■ **EXERCISE INSTRUCTIONS**:
Repeat the lines from the line with "Máy bơm xử lý nước (603, 439)" to the line with "Show more (673, 357)" in the listing below, keeping both end lines and adding nothing.
____ EXCERPTED RECORDS
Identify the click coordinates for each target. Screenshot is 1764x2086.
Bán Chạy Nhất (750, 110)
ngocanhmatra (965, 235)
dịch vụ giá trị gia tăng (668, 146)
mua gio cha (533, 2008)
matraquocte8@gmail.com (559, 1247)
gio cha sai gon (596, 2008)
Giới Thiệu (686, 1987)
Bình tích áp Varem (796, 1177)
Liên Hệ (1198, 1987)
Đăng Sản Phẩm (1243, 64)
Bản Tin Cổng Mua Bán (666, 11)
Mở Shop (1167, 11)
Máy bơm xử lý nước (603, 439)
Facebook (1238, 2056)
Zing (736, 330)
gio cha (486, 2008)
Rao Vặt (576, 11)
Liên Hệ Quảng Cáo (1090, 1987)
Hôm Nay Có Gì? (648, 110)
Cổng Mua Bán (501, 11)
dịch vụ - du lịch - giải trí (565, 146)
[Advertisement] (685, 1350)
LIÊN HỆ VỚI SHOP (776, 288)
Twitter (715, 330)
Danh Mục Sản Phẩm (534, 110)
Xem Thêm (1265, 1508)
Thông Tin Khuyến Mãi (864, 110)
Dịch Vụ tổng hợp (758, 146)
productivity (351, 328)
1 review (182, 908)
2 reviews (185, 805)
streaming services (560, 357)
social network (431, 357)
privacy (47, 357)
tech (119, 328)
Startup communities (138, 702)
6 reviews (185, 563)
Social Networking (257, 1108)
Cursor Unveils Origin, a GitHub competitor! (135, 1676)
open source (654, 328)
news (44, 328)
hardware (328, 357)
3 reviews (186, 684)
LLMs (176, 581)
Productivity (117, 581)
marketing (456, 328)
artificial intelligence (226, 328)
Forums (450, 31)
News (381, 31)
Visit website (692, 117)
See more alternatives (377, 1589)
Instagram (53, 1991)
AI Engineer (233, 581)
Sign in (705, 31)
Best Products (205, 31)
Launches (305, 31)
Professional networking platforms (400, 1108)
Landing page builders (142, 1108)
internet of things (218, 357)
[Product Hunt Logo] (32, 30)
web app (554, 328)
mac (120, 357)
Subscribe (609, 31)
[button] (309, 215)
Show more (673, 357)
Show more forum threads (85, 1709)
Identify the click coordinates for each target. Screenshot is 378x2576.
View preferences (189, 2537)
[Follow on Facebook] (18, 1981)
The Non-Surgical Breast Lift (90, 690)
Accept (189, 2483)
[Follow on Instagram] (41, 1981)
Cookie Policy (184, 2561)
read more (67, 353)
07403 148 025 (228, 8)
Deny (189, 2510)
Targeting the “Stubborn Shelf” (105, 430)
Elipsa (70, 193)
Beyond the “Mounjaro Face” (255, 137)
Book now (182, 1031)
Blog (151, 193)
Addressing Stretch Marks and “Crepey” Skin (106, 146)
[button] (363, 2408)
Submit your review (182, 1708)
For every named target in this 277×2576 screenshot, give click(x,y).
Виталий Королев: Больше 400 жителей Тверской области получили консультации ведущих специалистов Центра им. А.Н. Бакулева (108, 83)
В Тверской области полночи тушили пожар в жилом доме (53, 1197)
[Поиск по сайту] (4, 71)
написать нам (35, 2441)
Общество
________
■ **YOUR SOLUTION**:
Máy bơm xử lý nước (603, 439)
Facebook (1238, 2056)
Zing (736, 330)
gio cha (486, 2008)
Rao Vặt (576, 11)
Liên Hệ Quảng Cáo (1090, 1987)
Hôm Nay Có Gì? (648, 110)
Cổng Mua Bán (501, 11)
dịch vụ - du lịch - giải trí (565, 146)
[Advertisement] (685, 1350)
LIÊN HỆ VỚI SHOP (776, 288)
Twitter (715, 330)
Danh Mục Sản Phẩm (534, 110)
Xem Thêm (1265, 1508)
Thông Tin Khuyến Mãi (864, 110)
Dịch Vụ tổng hợp (758, 146)
productivity (351, 328)
1 review (182, 908)
2 reviews (185, 805)
streaming services (560, 357)
social network (431, 357)
privacy (47, 357)
tech (119, 328)
Startup communities (138, 702)
6 reviews (185, 563)
Social Networking (257, 1108)
Cursor Unveils Origin, a GitHub competitor! (135, 1676)
open source (654, 328)
news (44, 328)
hardware (328, 357)
3 reviews (186, 684)
LLMs (176, 581)
Productivity (117, 581)
marketing (456, 328)
artificial intelligence (226, 328)
Forums (450, 31)
News (381, 31)
Visit website (692, 117)
See more alternatives (377, 1589)
Instagram (53, 1991)
AI Engineer (233, 581)
Sign in (705, 31)
Best Products (205, 31)
Launches (305, 31)
Professional networking platforms (400, 1108)
Landing page builders (142, 1108)
internet of things (218, 357)
[Product Hunt Logo] (32, 30)
web app (554, 328)
mac (120, 357)
Subscribe (609, 31)
[button] (309, 215)
Show more (673, 357)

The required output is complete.